La ley persigue en particular una semilla transgénica de maíz patentada por la empresa estadounidense Monsanto (MON810) que es la única autorizada a ser plantada en la Unión Europea, aunque ese permiso está siendo revisado.

Esta norma fue adoptada con votos socialistas, ecologistas y comunistas, mientras que los senadores centristas votaron divididos y la derecha de la Unión por un Movimiento Popular, el partido del ex presidente Nicolas Sarkozy, votó en contra. En total recibió 174 votos a favor y 172 en contra.

Los jueces ahora podrán ordenar la destrucción de ese tipo de cultivos en Francia, donde el viernes algunos activistas ya se habían adelantado destruyendo plantaciones de transgénicos que se habían hecho a pesar del decreto que las prohibía, en la localidad de Saubens, en el sur.

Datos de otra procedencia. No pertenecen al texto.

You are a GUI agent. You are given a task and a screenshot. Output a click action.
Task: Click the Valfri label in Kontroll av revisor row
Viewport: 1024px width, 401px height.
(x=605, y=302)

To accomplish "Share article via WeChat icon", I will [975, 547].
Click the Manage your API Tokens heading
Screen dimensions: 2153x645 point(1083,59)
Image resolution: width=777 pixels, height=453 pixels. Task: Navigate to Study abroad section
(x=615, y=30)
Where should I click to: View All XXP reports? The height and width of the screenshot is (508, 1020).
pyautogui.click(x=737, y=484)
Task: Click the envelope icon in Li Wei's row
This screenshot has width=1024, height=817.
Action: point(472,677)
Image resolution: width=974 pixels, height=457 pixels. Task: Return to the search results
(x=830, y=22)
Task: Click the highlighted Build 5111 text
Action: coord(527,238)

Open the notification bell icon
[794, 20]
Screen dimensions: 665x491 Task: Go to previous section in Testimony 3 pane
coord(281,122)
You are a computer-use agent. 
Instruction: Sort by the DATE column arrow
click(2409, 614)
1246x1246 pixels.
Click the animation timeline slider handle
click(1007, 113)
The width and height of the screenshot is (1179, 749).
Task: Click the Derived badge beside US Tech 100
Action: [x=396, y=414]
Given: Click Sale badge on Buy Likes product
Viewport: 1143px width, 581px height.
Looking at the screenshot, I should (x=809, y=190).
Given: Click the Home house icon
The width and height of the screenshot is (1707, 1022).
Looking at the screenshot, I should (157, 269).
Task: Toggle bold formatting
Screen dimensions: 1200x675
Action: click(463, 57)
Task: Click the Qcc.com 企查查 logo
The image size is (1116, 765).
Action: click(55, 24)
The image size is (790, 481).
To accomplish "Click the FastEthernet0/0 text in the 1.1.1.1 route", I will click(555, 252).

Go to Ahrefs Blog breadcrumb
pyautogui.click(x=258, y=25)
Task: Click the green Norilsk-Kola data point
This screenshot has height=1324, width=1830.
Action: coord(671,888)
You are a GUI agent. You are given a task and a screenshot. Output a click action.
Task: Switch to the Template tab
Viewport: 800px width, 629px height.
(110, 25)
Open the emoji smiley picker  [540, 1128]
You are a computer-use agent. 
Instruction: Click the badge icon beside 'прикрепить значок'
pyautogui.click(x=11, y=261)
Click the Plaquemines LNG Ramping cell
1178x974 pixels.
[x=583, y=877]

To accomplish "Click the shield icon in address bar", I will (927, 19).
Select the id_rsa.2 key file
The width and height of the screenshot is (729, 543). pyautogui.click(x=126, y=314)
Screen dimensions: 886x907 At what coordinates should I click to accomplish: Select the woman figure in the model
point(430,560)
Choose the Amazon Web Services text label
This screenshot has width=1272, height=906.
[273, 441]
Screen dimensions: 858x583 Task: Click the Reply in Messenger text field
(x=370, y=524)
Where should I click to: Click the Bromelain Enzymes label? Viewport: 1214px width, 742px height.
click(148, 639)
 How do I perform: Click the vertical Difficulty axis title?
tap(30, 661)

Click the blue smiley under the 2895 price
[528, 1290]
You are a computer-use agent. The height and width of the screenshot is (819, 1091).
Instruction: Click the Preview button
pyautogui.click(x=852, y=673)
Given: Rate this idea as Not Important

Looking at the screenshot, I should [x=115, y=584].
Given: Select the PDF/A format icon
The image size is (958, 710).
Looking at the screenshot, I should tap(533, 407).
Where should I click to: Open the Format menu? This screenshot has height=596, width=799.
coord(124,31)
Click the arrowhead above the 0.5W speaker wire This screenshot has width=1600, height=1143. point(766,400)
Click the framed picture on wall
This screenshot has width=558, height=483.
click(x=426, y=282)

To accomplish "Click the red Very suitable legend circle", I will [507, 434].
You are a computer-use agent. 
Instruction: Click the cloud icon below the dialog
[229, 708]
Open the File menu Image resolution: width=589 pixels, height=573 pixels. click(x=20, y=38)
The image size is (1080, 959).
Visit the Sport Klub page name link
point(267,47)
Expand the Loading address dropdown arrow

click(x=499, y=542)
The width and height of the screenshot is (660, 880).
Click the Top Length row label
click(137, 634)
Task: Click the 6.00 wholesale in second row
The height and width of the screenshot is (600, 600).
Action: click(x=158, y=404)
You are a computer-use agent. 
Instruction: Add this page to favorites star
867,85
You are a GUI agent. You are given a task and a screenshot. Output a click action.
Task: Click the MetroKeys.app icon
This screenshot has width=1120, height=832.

Francia impulsa una iniciativa regional para que la aprobación de un organismo genéticamente modificado tenga que superar controles similares a los que se aplican a los productos fitosanitarios y los medicamentos. Los estados de la Unión Europea pueden prohibir el uso de transgénicos autorizados por Bruselas siempre y cuando presenten pruebas científicas de que existe “un riesgo que pone en peligro manifiesto la salud humana, animal o el medio ambiente”. El texto aprobado en Francia se basa en los riesgos medioambientales señalados por la Autoridad Europea de Seguridad Alimentaria respecto del maíz MON810 y del 1507, cuya solicitud de comercialización está a estudio de Bruselas.